::: Supplied entries

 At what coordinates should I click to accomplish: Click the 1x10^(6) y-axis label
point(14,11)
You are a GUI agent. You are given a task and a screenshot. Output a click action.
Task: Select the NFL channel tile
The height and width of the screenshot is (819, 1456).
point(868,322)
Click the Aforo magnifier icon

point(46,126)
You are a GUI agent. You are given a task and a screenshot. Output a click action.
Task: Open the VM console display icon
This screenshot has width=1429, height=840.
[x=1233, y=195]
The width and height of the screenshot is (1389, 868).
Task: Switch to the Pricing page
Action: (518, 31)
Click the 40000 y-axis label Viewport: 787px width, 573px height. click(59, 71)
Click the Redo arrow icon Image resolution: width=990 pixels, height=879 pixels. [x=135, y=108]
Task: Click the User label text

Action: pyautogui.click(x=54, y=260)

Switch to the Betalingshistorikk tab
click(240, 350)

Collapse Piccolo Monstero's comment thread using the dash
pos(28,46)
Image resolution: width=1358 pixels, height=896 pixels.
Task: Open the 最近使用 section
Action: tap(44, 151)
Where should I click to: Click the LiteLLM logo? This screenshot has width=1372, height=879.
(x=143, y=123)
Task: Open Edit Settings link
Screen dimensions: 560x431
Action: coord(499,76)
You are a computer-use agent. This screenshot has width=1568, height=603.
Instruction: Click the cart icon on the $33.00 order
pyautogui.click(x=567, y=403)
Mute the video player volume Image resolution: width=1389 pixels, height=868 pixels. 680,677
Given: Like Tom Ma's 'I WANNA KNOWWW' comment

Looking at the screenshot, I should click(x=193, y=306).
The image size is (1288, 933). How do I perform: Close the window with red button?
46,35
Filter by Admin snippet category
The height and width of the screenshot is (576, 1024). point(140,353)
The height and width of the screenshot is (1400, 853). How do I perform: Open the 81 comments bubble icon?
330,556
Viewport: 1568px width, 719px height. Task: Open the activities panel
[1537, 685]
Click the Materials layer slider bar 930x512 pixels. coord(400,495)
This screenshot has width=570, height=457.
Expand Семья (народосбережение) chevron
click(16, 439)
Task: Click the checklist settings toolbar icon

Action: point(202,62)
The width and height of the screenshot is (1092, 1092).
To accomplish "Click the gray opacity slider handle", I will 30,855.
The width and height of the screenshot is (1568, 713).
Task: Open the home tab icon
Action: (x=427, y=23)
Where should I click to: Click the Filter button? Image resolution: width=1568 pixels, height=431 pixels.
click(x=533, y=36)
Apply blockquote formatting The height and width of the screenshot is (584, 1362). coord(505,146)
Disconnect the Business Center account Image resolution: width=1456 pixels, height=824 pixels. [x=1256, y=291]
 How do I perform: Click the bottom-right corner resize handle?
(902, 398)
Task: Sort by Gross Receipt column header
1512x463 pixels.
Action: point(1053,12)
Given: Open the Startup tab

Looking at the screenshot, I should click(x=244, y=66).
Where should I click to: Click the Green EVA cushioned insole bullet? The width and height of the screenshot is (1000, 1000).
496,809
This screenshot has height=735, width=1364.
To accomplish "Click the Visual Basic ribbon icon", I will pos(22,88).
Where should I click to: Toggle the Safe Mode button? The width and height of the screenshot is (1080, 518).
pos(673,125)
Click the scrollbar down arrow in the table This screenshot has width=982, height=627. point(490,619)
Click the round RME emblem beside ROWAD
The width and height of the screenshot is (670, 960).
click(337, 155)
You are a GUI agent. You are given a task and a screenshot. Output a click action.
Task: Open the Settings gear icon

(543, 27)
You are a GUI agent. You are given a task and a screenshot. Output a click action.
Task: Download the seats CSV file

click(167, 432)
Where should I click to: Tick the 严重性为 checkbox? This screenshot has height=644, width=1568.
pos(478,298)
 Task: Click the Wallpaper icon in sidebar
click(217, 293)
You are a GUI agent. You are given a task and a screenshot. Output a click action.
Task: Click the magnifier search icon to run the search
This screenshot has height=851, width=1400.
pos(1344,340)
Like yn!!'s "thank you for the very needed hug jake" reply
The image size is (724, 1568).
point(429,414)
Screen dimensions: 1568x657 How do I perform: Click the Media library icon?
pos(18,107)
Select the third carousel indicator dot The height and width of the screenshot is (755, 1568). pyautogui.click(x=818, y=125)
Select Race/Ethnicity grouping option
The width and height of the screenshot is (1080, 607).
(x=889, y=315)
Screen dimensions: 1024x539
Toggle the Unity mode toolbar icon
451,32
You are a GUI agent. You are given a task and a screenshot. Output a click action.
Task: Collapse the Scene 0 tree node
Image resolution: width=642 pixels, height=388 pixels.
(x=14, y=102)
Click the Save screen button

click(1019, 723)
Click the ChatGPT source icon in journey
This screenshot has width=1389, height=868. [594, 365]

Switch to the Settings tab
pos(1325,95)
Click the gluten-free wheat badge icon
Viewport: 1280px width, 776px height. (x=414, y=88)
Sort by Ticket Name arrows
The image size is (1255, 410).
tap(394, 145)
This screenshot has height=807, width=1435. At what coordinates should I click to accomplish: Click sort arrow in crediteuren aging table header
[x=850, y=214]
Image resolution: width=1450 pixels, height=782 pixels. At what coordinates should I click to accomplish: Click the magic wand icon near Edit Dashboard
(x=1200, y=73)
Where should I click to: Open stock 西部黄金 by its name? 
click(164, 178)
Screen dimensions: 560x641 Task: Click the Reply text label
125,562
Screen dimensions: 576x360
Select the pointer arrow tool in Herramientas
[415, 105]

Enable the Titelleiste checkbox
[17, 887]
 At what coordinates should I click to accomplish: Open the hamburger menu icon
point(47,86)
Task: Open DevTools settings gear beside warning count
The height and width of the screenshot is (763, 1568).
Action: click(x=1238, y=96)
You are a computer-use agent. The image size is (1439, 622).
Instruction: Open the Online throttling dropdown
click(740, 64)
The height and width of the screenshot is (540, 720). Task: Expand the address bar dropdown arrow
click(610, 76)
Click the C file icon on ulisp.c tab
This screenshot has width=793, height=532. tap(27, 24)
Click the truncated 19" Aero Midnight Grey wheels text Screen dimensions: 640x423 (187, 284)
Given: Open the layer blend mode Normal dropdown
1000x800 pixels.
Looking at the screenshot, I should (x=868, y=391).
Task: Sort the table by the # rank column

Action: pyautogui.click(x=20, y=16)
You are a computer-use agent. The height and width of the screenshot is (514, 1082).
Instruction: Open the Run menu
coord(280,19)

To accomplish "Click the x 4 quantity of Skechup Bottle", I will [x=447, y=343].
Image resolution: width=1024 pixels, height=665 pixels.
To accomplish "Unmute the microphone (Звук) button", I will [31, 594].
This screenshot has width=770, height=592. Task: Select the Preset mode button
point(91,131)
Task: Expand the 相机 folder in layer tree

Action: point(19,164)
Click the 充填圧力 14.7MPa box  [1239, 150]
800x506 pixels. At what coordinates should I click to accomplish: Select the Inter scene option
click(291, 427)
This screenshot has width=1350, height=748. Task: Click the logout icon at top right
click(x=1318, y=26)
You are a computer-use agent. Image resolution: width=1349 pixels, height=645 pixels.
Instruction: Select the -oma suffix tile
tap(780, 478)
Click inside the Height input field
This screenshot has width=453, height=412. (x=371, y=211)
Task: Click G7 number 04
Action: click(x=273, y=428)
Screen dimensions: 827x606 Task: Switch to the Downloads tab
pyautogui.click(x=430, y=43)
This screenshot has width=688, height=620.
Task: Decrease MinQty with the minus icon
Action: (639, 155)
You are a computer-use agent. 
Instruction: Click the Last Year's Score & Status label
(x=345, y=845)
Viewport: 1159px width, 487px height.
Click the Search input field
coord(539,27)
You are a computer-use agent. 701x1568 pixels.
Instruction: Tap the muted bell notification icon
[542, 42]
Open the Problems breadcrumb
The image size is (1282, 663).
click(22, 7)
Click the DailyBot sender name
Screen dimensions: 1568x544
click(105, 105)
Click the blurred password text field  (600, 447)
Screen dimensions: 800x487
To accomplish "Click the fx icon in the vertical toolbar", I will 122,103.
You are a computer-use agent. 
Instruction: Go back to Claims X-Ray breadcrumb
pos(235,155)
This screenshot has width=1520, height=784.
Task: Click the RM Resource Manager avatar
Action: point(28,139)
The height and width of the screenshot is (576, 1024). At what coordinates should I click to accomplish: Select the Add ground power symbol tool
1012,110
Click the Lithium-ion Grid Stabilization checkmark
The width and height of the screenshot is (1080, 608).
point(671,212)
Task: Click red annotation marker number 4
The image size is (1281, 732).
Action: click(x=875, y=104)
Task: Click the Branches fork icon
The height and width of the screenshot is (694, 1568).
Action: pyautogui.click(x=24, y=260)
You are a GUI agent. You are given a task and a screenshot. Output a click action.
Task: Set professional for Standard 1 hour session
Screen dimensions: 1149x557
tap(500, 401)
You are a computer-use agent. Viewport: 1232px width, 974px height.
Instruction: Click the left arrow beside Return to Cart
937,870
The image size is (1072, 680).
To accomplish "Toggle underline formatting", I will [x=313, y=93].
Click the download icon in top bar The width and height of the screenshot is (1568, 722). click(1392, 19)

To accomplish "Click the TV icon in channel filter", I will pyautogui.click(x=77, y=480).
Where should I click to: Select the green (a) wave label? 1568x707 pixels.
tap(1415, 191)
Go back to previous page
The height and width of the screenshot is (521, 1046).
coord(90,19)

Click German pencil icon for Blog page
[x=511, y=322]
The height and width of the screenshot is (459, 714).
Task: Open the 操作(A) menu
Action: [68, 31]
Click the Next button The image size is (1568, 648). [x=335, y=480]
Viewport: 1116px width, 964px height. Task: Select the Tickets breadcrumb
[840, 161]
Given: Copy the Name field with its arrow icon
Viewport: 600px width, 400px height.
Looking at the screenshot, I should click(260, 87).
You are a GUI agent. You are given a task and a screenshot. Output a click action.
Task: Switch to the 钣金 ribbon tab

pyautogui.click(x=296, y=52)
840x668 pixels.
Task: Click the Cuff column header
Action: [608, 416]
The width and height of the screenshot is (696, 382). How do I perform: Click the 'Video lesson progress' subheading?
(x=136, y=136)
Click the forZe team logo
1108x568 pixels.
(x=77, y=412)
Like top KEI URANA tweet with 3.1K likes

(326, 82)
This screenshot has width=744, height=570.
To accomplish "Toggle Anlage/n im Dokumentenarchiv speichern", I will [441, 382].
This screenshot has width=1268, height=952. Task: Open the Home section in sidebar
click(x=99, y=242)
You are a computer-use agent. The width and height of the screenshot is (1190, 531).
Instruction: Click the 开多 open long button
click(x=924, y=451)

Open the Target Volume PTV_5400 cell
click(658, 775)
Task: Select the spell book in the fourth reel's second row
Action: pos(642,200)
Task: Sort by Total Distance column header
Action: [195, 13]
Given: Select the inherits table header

::::::

Task directions. Pick out every line above that contains the word "toolbar" and copy each such line in full.

Solved problem.
Task: Click the checklist settings toolbar icon
Toggle the Unity mode toolbar icon
To accomplish "Click the fx icon in the vertical toolbar", I will 122,103.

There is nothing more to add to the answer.